**Records**.
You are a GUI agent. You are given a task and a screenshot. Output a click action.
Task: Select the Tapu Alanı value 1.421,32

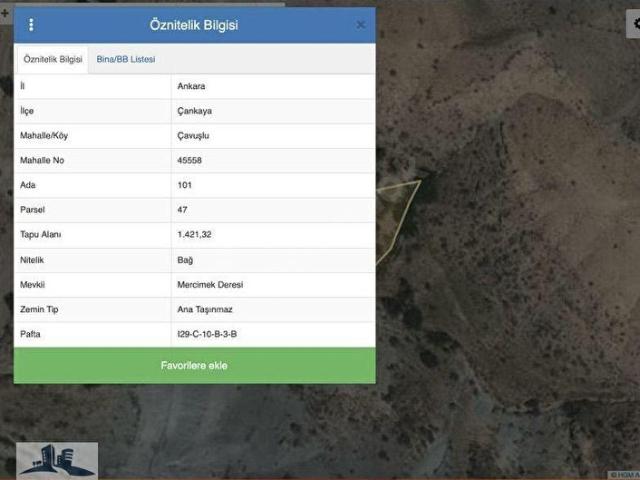point(194,235)
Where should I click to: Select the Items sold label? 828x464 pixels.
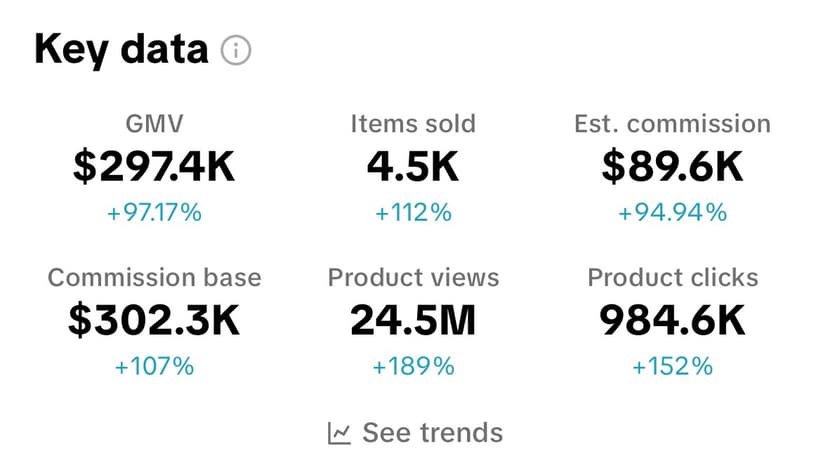(413, 124)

**Problem requirements**.
Arrange the listing's lines, from the line holding "Where should I" through the end of the listing inclusive, as a JSON list of strings with one string per line. Leave out blank lines and the pictures.

**Full output**.
[
  "Where should I click to: Select the Items sold label? 828x464 pixels.",
  "(413, 124)"
]